Bir kısmının konjonktür kovaladığı bugünlerde bir şeyleri açık seçik yazmak yada konuşmak baya zor. O zor işlerden birini daha yapmaya niyetlendim bugün. Akıllı insanın işi basit; suflesini verir, suya sabuna dokunmadan köşesinde bekler. O akıllı insanlardan olamadım, lakin biliyorum ki bu dünyada bir daha “deliliğe övgü” de yazılmayacak. Olsun ülkemin geleceği için uğruna ve davasına inandığım liderim için değer.

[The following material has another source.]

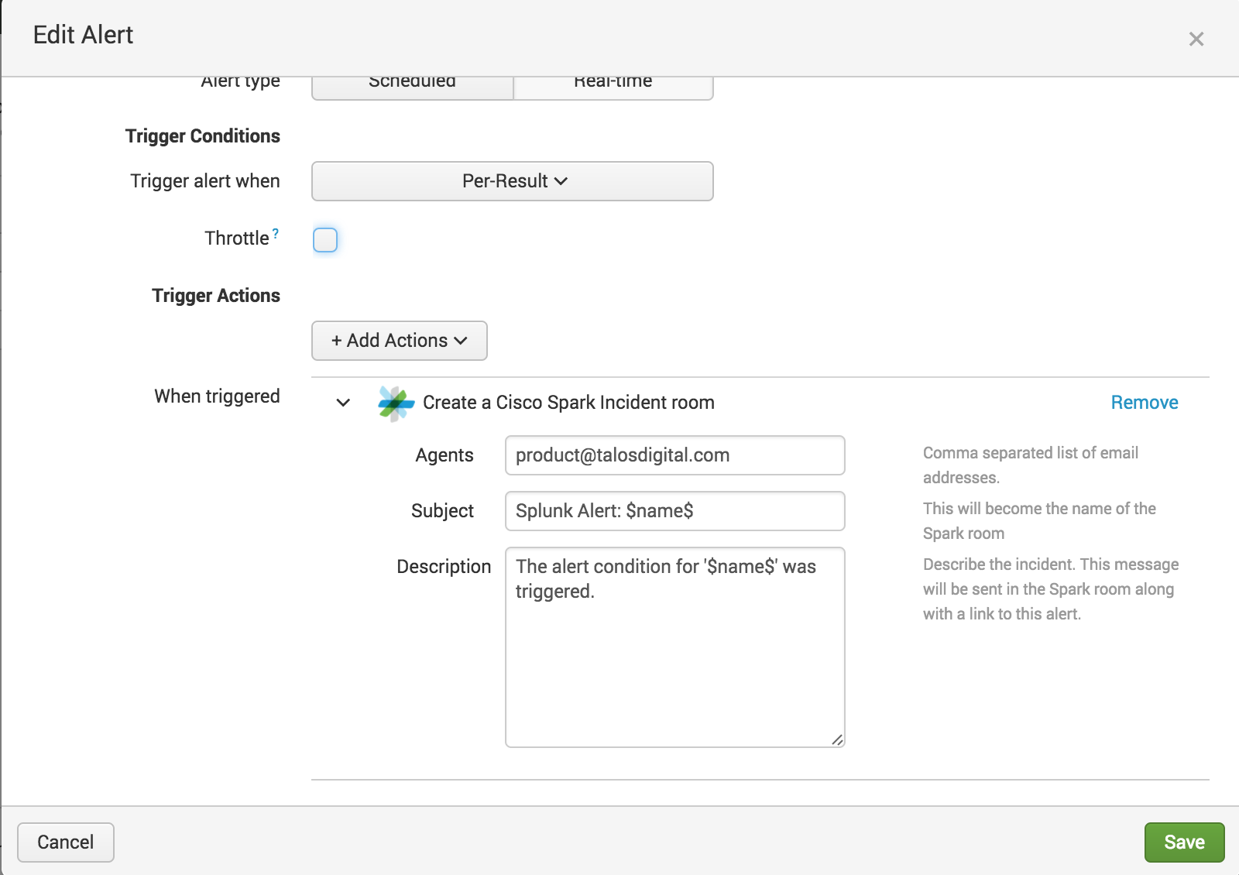This screenshot has height=875, width=1239.
Task: Click inside the Description text area
Action: coord(674,658)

Nasıl ki 2017’de Kadın Üniversiteleri kurulması gerekliliğini yazdıysam ve dün bir şekilde 11. Kalkınma Planı içerisine girdiyse bu proje bugünde Cumhurbaşkanlığı Kurulları’nın gençlik üzerindeki işlevsizliği üzerine yazacağım. Gerçek “Beka” sorunumuzu yazacağım. Çok değil önümüzdeki 5 yıl içinde dini, resmi evliliği, zorunlu askerliği, vatan savunmasını reddeden bir gençlikle karşılaşacaksınız.

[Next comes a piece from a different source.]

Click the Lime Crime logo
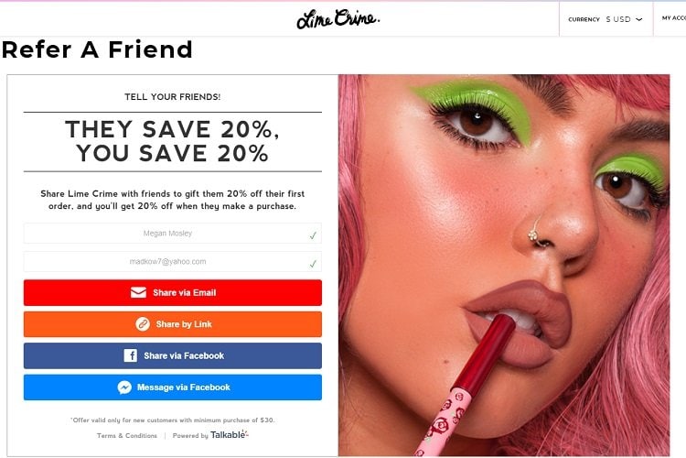This screenshot has height=458, width=686. click(x=338, y=19)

Kimliksizleştirme ve bireyselleştirilme projesi sıcak savaştan daha tehlikeli. Bir bütün halinde hakkımızdan gelemeyenler bizleri tekleştirip haklamanın peşinde. Siyasilerin anlayacağı dilden konuşacak olursam; 2023 seçimlerinde oy kullanacak seçmenlerin çoğu 30 yaş altı gençlerden oluşacak. Ve böyle giderse AK Parti yine gençlerin oyunu alamayacak. Evet AK Parti üniversite yaptı, yurt yaptı, bursları artırdı, gençlere imkan üstüne imkan verdi. Ama AK Parti gençlerin kalbine ve beynine ulaşamadı. Gençlik problemlerini yorumlarken aynı sorunlar etrafında döndü dolaştı ve kısır döngüye girdi. Sorunun kendisine kimse işaret etmedi. Herkes rakip sahada top çevirdi. Gol yedikten sonrada defansa gelenler, en başından beri defansta duranlara ters ters baktı. Çünkü onlar en başından beri tespit ettikleri problemlerden daha büyüğüne neden olacak çözümler önerdi. Gençlerin ne düşündüğünü merak etmediler, onlarla aynı şeyi düşünüp düşünmediğimizi merak ettiler. Genç olarak onlarla aynı şeyi düşünemezdik çünkü onlar 50’li 60’lı yaşların düşünce penceresinden düşünürken bizler 18’li 30’lu yaşlar penceresinden düşünüyorduk.

Alt ve orta sınıf ile iktidara gelen AK Parti bu sınıfın çocuklarına kültür politikası, sanat politikası, eğitim politikası ve gençlik politikası veremedi. Bu sınıfın çocukları yanlış ya da doğru tek başına kültür edindi. Seküler ve üst sınıfın gençleri ise kültür edinirken dahi sosyalleşti ya da sosyalleşirken kültür edindi. Böylelikle insan yetiştiren kurumların (kültür-sanat-eğitim vb.) başında Kemalist ve seküler ideoloji hakim oldu. Bunu aşmanın tek yolu dün dedik bugün yine diyoruz liyakat esaslı Cumhurbaşkanlığı Gençlik Politika Kurulu kurmaktır. Bakın o zaman her genç yeniden yeşerecek. Çünkü bir hafızamız, bir tarihimiz var bizim…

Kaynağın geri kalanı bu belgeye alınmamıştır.